The crisis brought out the best in everyone – employees, suppliers, customers, dealers, distributors, etc. Everyone rose to the occasion, showed team spirit and rallied together as we ended Q1 of FY21 being cash positive despite all the challenges.

Since Q2 of FY21, the focus shifted back to domestic market with favourable policies, increased government spending and relaxation in logistics and we delivered a strong performance in India, with broad-based, market-leading volume growth supported by our agile business model. We recommenced work on the 5 million tonnes expansion project at Kalinganagar, expected to be completed by FY24. In FY21, we aggressively pursued our enterprise strategy of strengthening our balance sheet and pared down our net debt by 28 per cent year-on-year.

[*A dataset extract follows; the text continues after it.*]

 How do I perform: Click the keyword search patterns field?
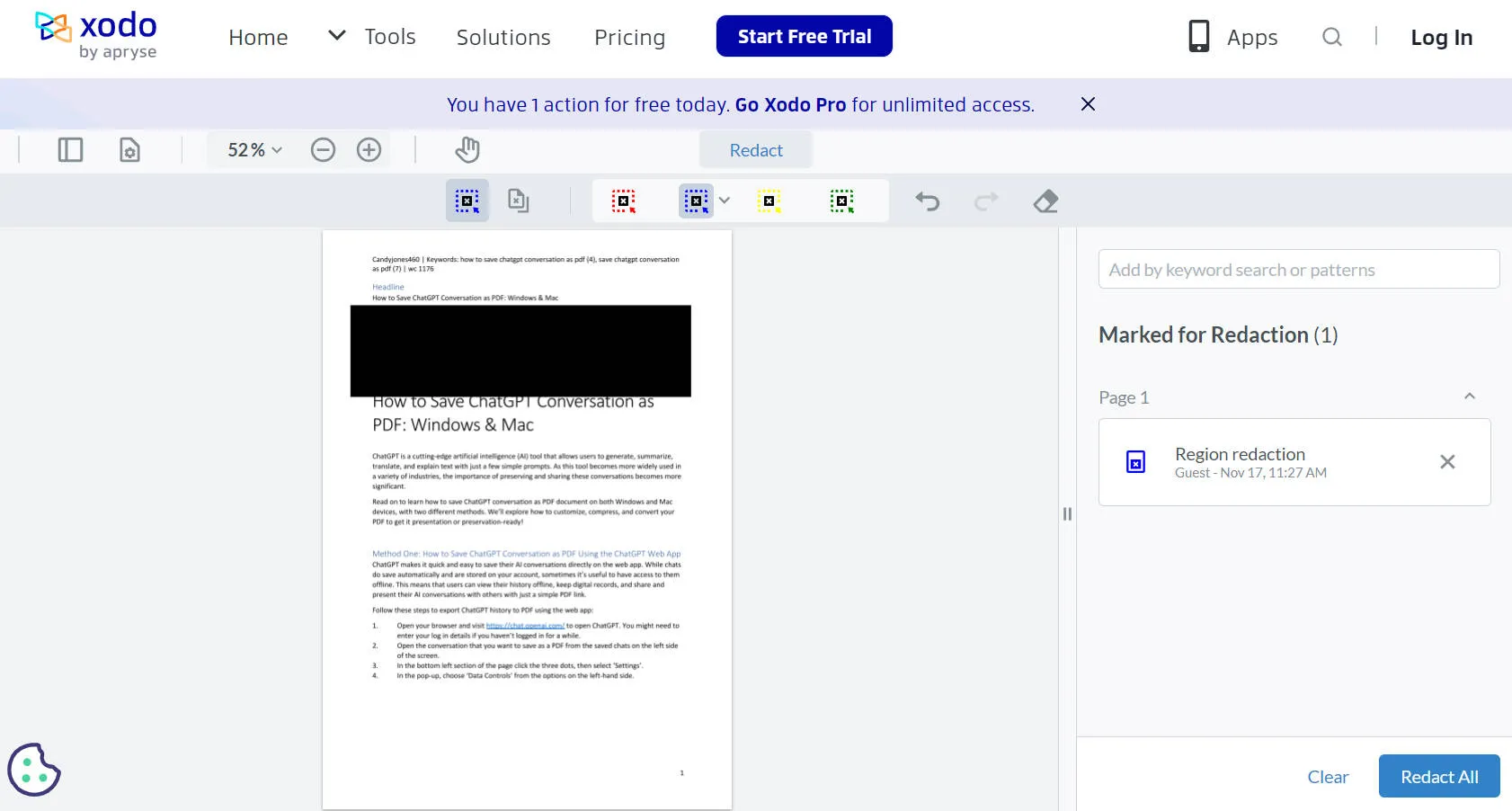[x=1297, y=269]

Tata Steel’s digital journey was well underway when COVID struck. It helped reinforce our vision of how businesses of the future would function and has strengthened our belief in the strategy we were pursuing. Tata Steel’s investments in strengthening the foundational IT infrastructure layer, analytics and digital interventions proved to be a lifesaver as the pandemic set in by enabling continuous operations at plants and mines with a skeletal workforce, leveraging `Anytime, Anywhere, Secure Computing’. 

Several HR policies, including agile working models, Work from Home and modified leave policies, were introduced to empower employees, keep them motivated, increase their productivity and enrich their working experience at Tata Steel. 

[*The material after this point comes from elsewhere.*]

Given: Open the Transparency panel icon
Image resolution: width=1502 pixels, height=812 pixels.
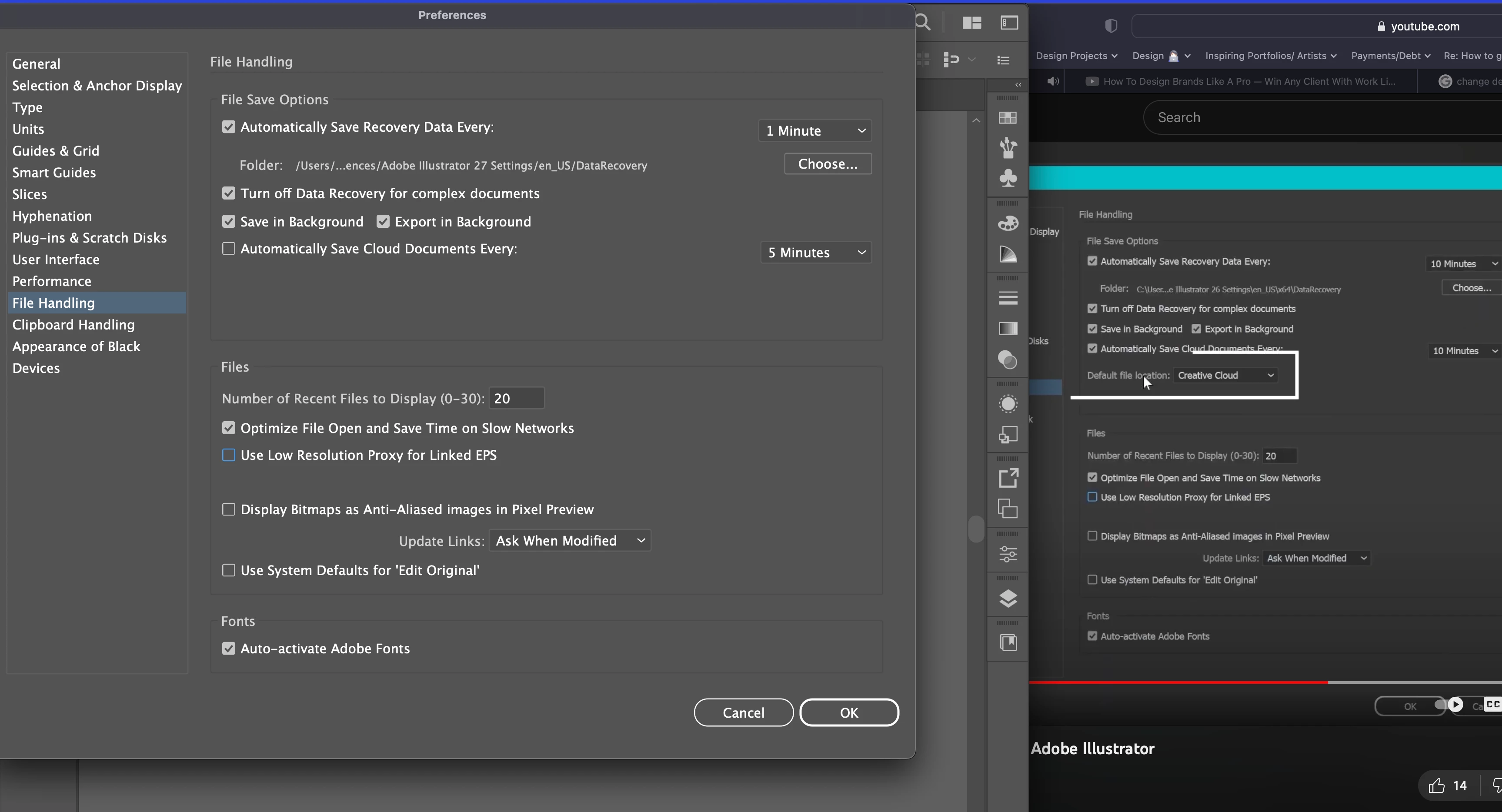Looking at the screenshot, I should (1008, 359).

Since the outbreak of the pandemic, Tata Steel Foundation has collaborated with the community to implement #CombatCovid19 programme reaching over one million beneficiaries, providing medical and sustenance supplies, treatment, counselling and livelihood support. During the first phase of the pandemic, all COVID patients at our hospitals were treated free of charge till November 30, 2020.

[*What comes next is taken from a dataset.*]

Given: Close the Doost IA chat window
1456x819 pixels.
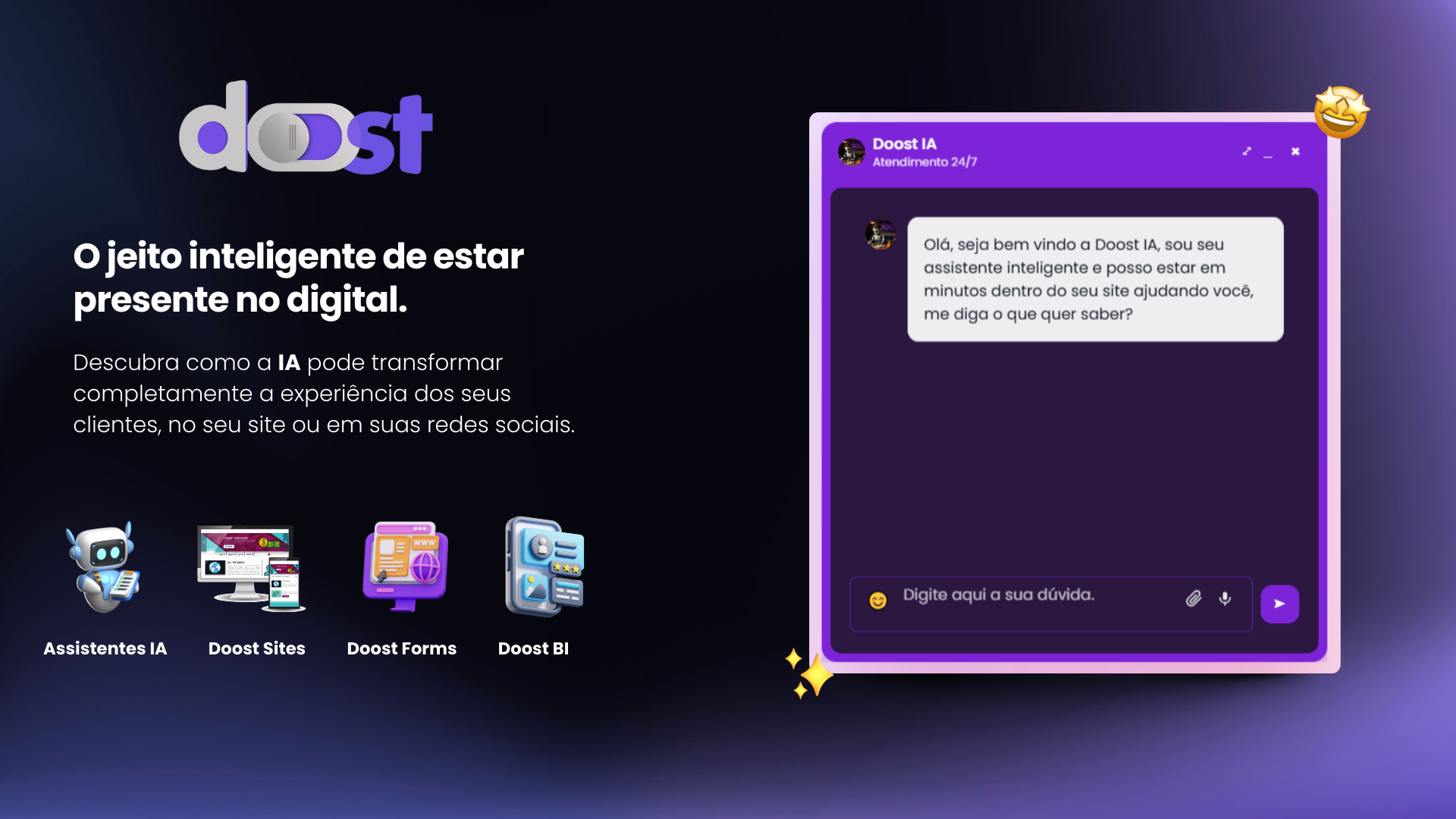Looking at the screenshot, I should pos(1295,152).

While the first wave impacted the economy severely, the second wave has taken away precious human lives. We in Tata Steel have also lost our colleagues due to the pandemic. To mitigate the impact on the affected families, we have announced that the family of those employees who succumbed to COVID-19 will receive the last drawn salary till the retirement age of 60 years along with housing and medical benefits.

Through the year, we remained focussed on new ways of learning, living and working and never let our guards down. While on one hand, we adapted ourselves to the new dimensions of transformation happening around us, we continued to invest in our future and accelerated our efforts in scaling our adjacent businesses including Services and Solutions and New Materials Business while remaining committed to the long-term sustainability of the enterprise.

Tata Steel has also responded to the national urgency and supplied 61,000+ tonnes of Liquid Medical Oxygen (till June 12, 2021) to various Indian States and hospitals. The Company has also been assisting the States we operate in with testing & isolation kits, oxygen cylinders, oxygen concentrators, dry ration, etc.

Over the last 100 plus years, Tata Steel has witnessed two pandemics and several business down-cycles. Each time, the Company’s legacy and resilience has enabled it to transform adversity into opportunity. The Company has worked towards nation building and improving the quality of lives of people for over a hundred years and will continue to do so in the years to come.